Extracted data
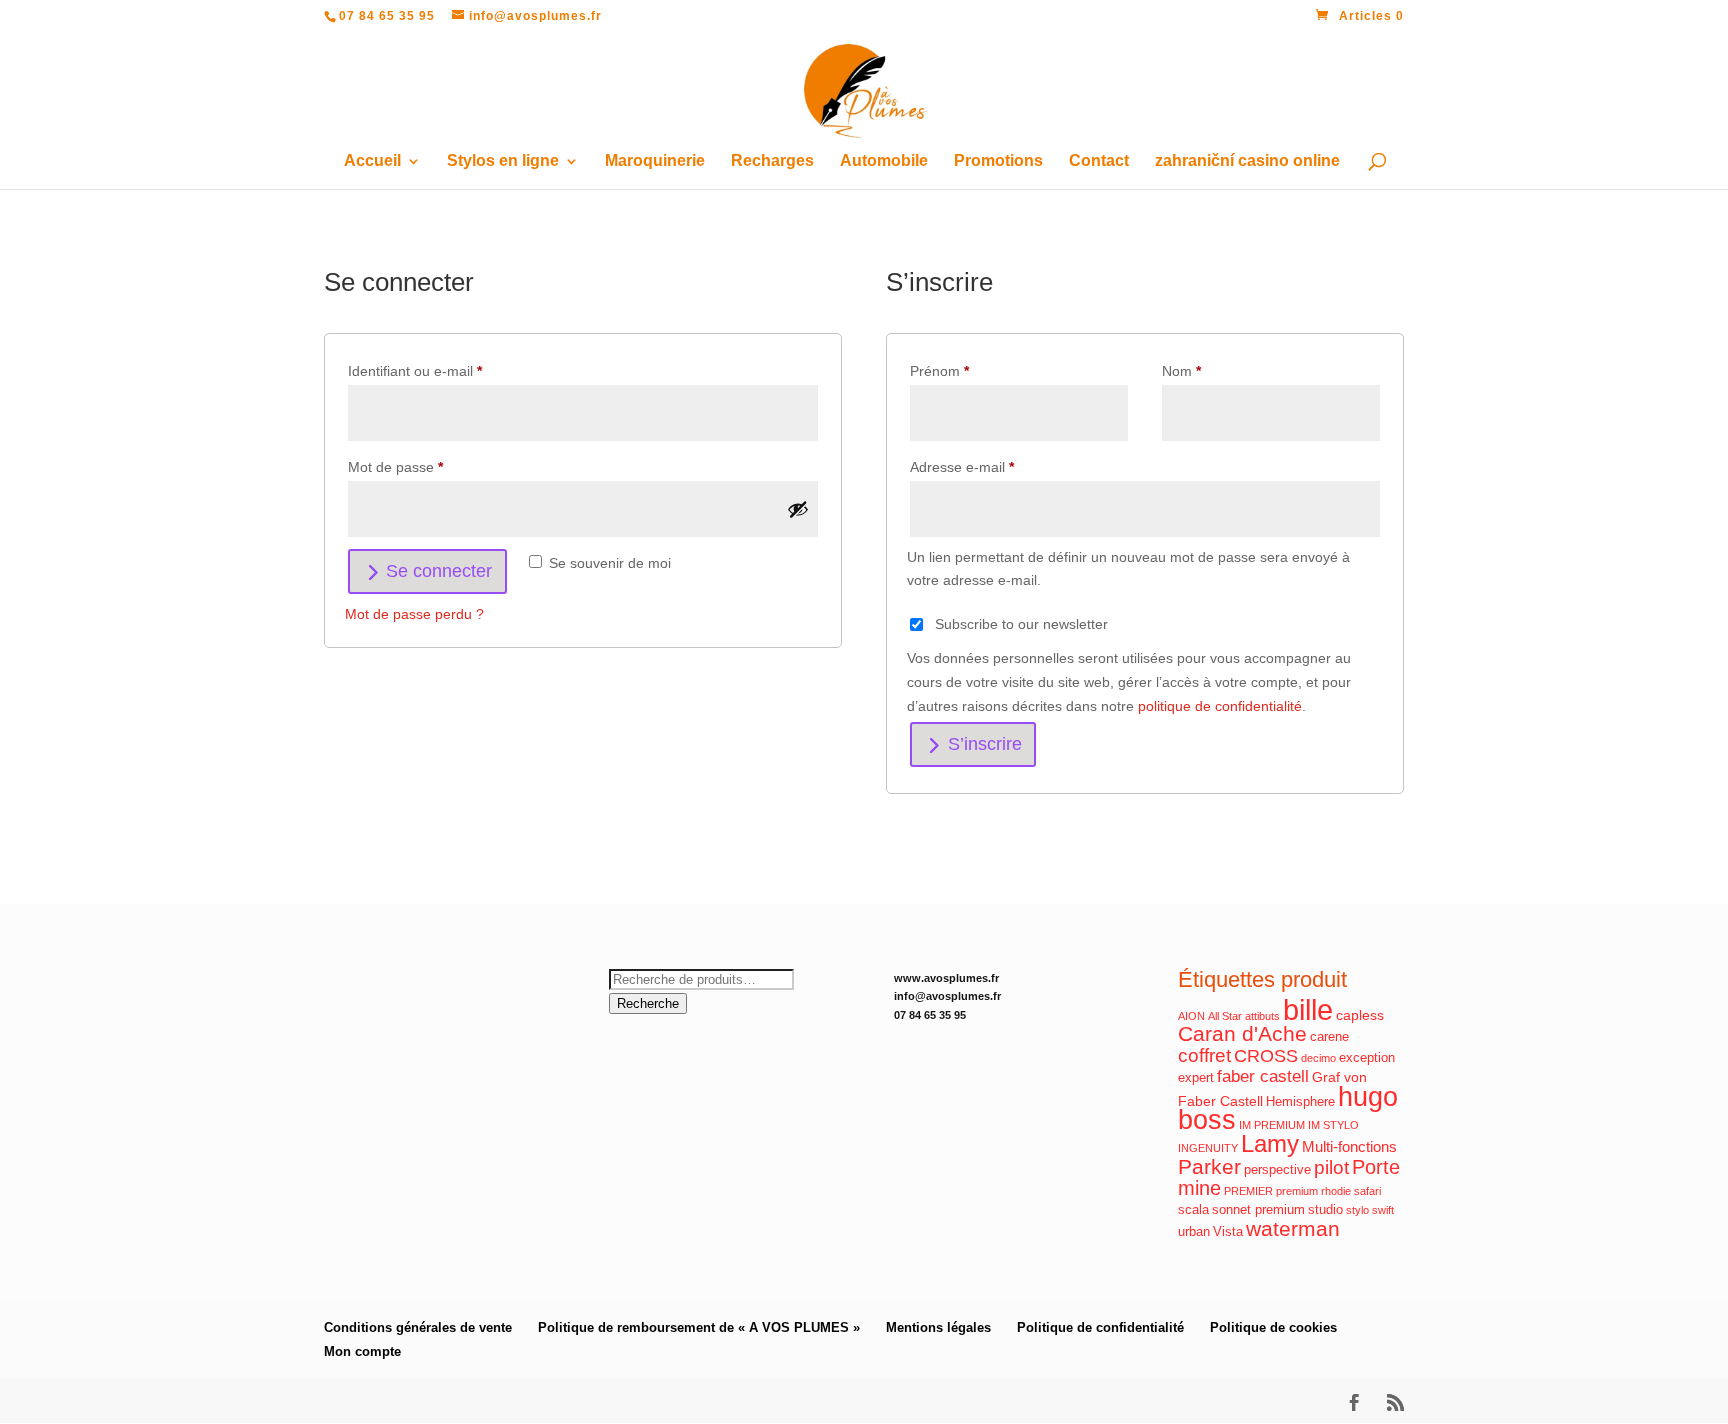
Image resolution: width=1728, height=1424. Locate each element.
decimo (1318, 1058)
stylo (1357, 1210)
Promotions (998, 161)
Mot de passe (429, 466)
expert (1196, 1078)
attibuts (1262, 1016)
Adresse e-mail (996, 466)
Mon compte (362, 1351)
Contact (1099, 161)
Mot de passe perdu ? (414, 614)
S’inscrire (985, 744)
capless (1360, 1015)
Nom (1181, 371)
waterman (1293, 1228)
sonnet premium (1258, 1210)
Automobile (884, 161)
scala (1193, 1210)
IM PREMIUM (1272, 1125)
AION (1191, 1016)
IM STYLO (1333, 1125)
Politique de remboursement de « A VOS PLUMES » (699, 1327)
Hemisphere (1300, 1102)
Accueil (372, 161)
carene (1329, 1037)
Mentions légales (938, 1327)
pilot (1331, 1167)
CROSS (1266, 1055)
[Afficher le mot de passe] (798, 509)
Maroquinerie (655, 161)
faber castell (1263, 1076)
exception (1367, 1058)
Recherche (648, 1003)
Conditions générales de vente (418, 1327)
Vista (1228, 1232)
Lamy (1270, 1143)
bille (1308, 1009)
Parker (1209, 1167)
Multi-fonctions (1349, 1146)
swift (1383, 1210)
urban (1194, 1232)
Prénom (939, 371)
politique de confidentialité (1220, 706)
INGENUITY (1208, 1148)
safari (1367, 1191)
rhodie (1336, 1191)
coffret (1204, 1055)
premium (1297, 1191)
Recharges (772, 161)
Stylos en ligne (503, 161)
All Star (1225, 1016)
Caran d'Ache (1242, 1033)
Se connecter (439, 571)
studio (1325, 1210)
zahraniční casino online (1247, 161)
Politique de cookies (1273, 1327)
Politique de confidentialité (1100, 1327)
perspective (1277, 1170)
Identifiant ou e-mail (449, 370)
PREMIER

What you need to do
An exact transcription of the material is required, without any pictures.

Finished exercise
Image resolution: width=1728, height=1424. Locate each element.
decimo (1318, 1058)
stylo (1357, 1210)
Promotions (998, 161)
Mot de passe (429, 466)
expert (1196, 1078)
attibuts (1262, 1016)
Adresse e-mail (996, 466)
Mon compte (362, 1351)
Contact (1099, 161)
Mot de passe perdu ? (414, 614)
S’inscrire (985, 744)
capless (1360, 1015)
Nom (1181, 371)
waterman (1293, 1228)
sonnet premium (1258, 1210)
Automobile (884, 161)
scala (1193, 1210)
IM PREMIUM (1272, 1125)
AION (1191, 1016)
IM STYLO (1333, 1125)
Politique de remboursement de « A VOS PLUMES » (699, 1327)
Hemisphere (1300, 1102)
Accueil (372, 161)
carene (1329, 1037)
Mentions légales (938, 1327)
pilot (1331, 1167)
CROSS (1266, 1055)
[Afficher le mot de passe] (798, 509)
Maroquinerie (655, 161)
faber castell (1263, 1076)
exception (1367, 1058)
Recherche (648, 1003)
Conditions générales de vente (418, 1327)
Vista (1228, 1232)
Lamy (1270, 1143)
bille (1308, 1009)
Parker (1209, 1167)
Multi-fonctions (1349, 1146)
swift (1383, 1210)
urban (1194, 1232)
Prénom (939, 371)
politique de confidentialité (1220, 706)
INGENUITY (1208, 1148)
safari (1367, 1191)
rhodie (1336, 1191)
coffret (1204, 1055)
premium (1297, 1191)
Recharges (772, 161)
Stylos en ligne (503, 161)
All Star (1225, 1016)
Caran d'Ache (1242, 1033)
Se connecter (439, 571)
studio (1325, 1210)
zahraniční casino online (1247, 161)
Politique de cookies (1273, 1327)
Politique de confidentialité (1100, 1327)
perspective (1277, 1170)
Identifiant ou e-mail (449, 370)
PREMIER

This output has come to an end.